▸ BRANO
- - - -

Forse per questo Anthime, ritrovando l’amico Padioleau, anch’egli tornato a
casa perché invalido (ha perduto la vista) a volte quasi rimpiange la vita di
trincea, durante la quale era tutto intero e, in alcuni casi, si era sentito
vivo, quasi divertendosi, ingegnandosi per inventare accorgimenti per
sopportare meglio quelle privazioni: “nonostante
tutto aveva passato dei bei momenti. Anche se spidocchiarsi era meno divertente,
era comunque uno svago, tra un allarme e l’altro, braccare il pidocchio per
scrollarlo dalla pelle, dalle pieghe degli abiti e dalla biancheria”.

- - - -

▸ DA FARE
**a)** Nel brano su Anthime, per quale motivo anche l'amico Padioleau è tornato a casa?
**b)** Prosegui il brano su Anthime e la vita di trincea, riprendendo subito dopo l'ultima frase.

▸ MATERIALE FORNITO

- - - -

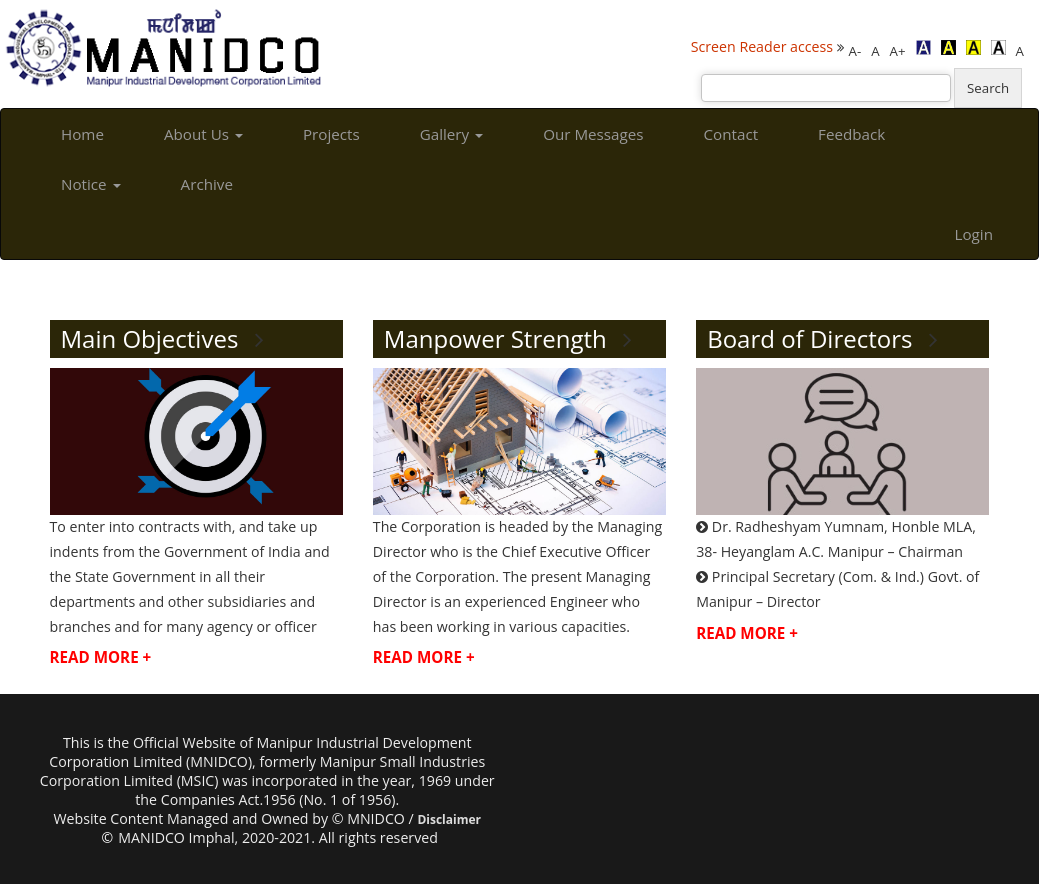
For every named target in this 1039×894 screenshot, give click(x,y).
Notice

- - - -

▸ LE RISPOSTE
**a)** Perché è invalido: ha perduto la vista.

**b)**
Ora invece, tornato alla
vita borghese, privo del braccio del destro, la sua esistenza scorre lenta; il
braccio che non ha più gli manca molto: benché si sia abituato a farne senza,
possiede la vivida sensazione di averlo ancora, quel braccio, comportandosi
spesso come se lo possedesse. Ma anche questa sfortuna viene sopportata con
serafica tranquillità, perché la tragedia più grande è passata, e ora è
necessario impegnarsi per affrontare la “tragedia” più piccola, l’esistenza
quotidiana, che dura più di qualunque guerra mondiale. La conclusione di questo
bel racconto lungo è fulminea e gravida di futuro: “[Anthime] si è alzato, ha attraversato il corridoio, aperto la porta
di fronte, si è diretto nell’oscurità verso il letto di Blanche, anche lei
sveglia. Si è sdraiato accanto a lei e l’ha circondata col suo unico braccio,
poi l’ha penetrata prima di inseminarla. E l’autunno seguente, proprio mentre
si svolgeva la battaglia di Mons che è stata l’ultima, è nato un maschietto cui
è stato dato il nome di Charles”.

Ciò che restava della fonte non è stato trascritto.